The Guide to Going for It

How to Take Life by the Reigns, No Matter the Situation

Let’s pretend for a moment that you’re the shy type. That your absolute worst fear is having a group of people watch you do something. And let’s pretend, for argument’s sake, that at some point, life will make you do something in front of others (spoiler alert: it will).

A wise philosopher once said, “Saying ‘what the f—k,’ brings freedom. Freedom brings opportunity. Opportunity makes your future.” Okay, so that was from Risky Business. But the fact that it’s from an ’80s teen sex comedy and spoken by the actor who would go on to play Booger in Revenge of the Nerds doesn’t make it any less prudent.

The point is this: we all have a comfort zone. And it’s in our best interest to step out of it occasionally. Whether in business or social situations, the simple act of going for it can yield impressive dividends.
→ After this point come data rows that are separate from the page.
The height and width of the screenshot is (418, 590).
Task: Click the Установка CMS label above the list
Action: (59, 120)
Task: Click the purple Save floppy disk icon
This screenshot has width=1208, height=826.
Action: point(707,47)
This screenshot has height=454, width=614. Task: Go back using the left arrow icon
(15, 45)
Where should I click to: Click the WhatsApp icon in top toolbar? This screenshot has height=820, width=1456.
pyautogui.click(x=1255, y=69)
In any case, the likely outcome is rarely as bad as it is in our minds.

You might as well go for it.

The event: Corporate karaoke.
The imaginary pitfall: You’re going to be fired because you didn’t hit the high note on “Dream On.”
The actual worst-case scenario: The microphone will be confiscated from you and you’ll never have to sing in front of co-workers again.
The sage advice: First, don’t pick a song like “Dream On.” There’s a reason Steven Tyler was a judge on American Idol. Johnny Cash is always a good fail-safe and most of his songs top out at three minutes. Or just throw a curveball with a holiday carol in June.
The unexpected triumph: You are hit with a barrage of undergarments, keys to the executive washroom and a sack full of extra vacation days.

The event: Hitting the dance floor.
The imaginary pitfall: A circle will form around you, but instead of people clapping, they’ll all be laughing hysterically and filming you with their iPhones so that everyone on YouTube can laugh, too.
The actual worst-case scenario: You’ll look exactly like 85% of the other people on the floor.
Sage advice: Find the beat (hint: it’s usually 1-2-3-4) and move your hips accordingly—a reliable source has informed us they cannot lie.
The unexpected triumph: You pull off the splits, a video goes viral and a few weeks later you’re doing the cha-cha with Tara Reid on Dancing With the Stars.
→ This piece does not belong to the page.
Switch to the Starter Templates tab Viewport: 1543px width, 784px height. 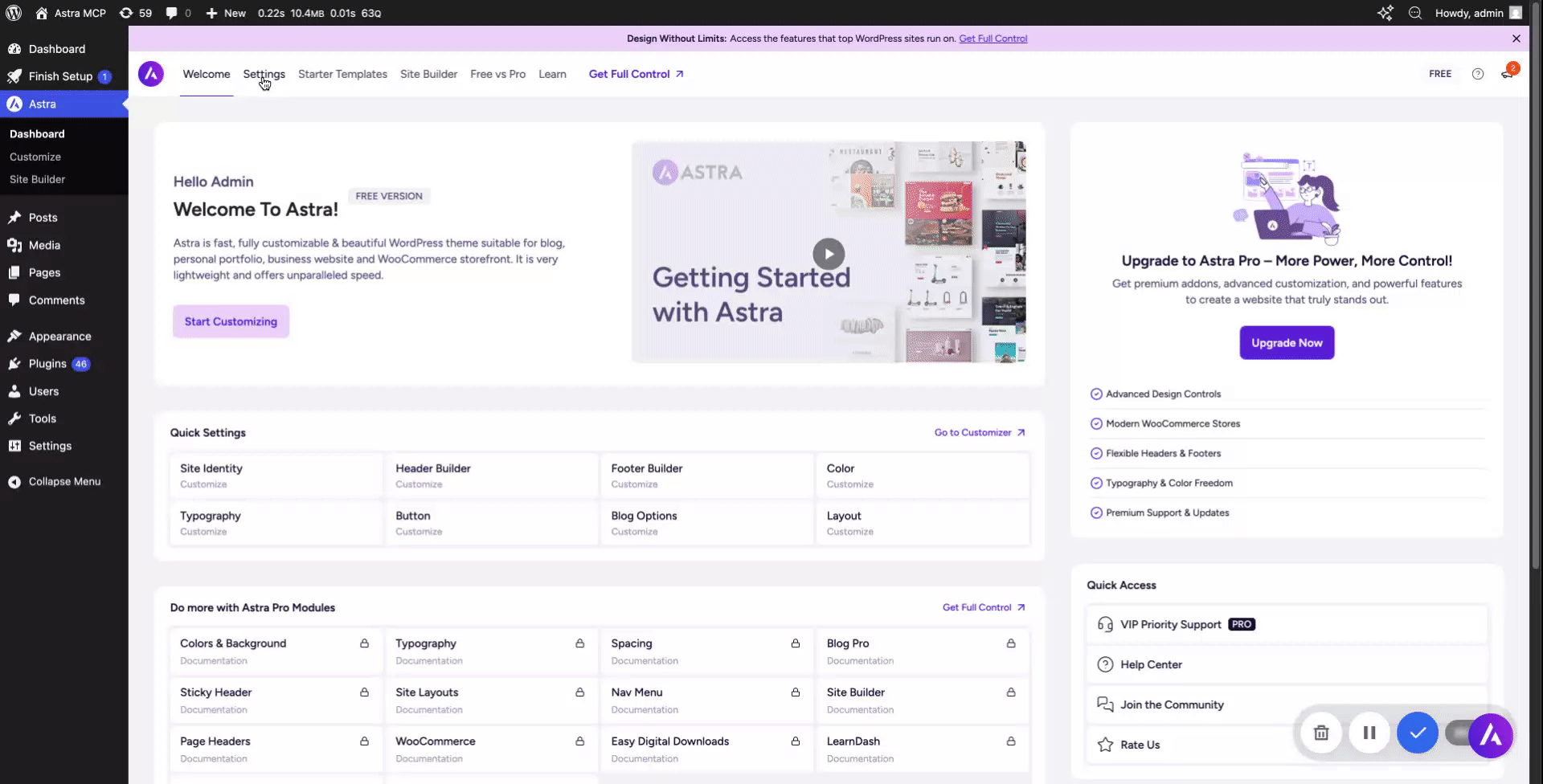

The event: Making a wedding toast.
The imaginary pitfall: Your speech is so bad that not only does the bride call off the wedding, the priest actually tells you to go to hell.
The actual worst-case scenario: You’re quickly shooed off by a quick-thinking in-law.
Sage advice: Draw your words from the heart. And if that runs out, dip into season three of Friday Night Lights.
The unexpected triumph: The shortlist for godparent just got a lot shorter.

The event: The TED Talk.
The imaginary pitfall: You will literally never work in this town (or any town) ever again.
The actual worst-case scenario: A gentle mocking in the comments of a Business Insider Facebook post.
The sage advice: Use pithy nonsensical phrases like “Be the work you want to be,” and “Powerpoint your way to early retirement.” They’ll be eating out of your hand.
The unexpected triumph: A whirlwind tour of speaking engagements from Davos to Bohemian Grove and a few years later... a turn on Dancing With the Stars.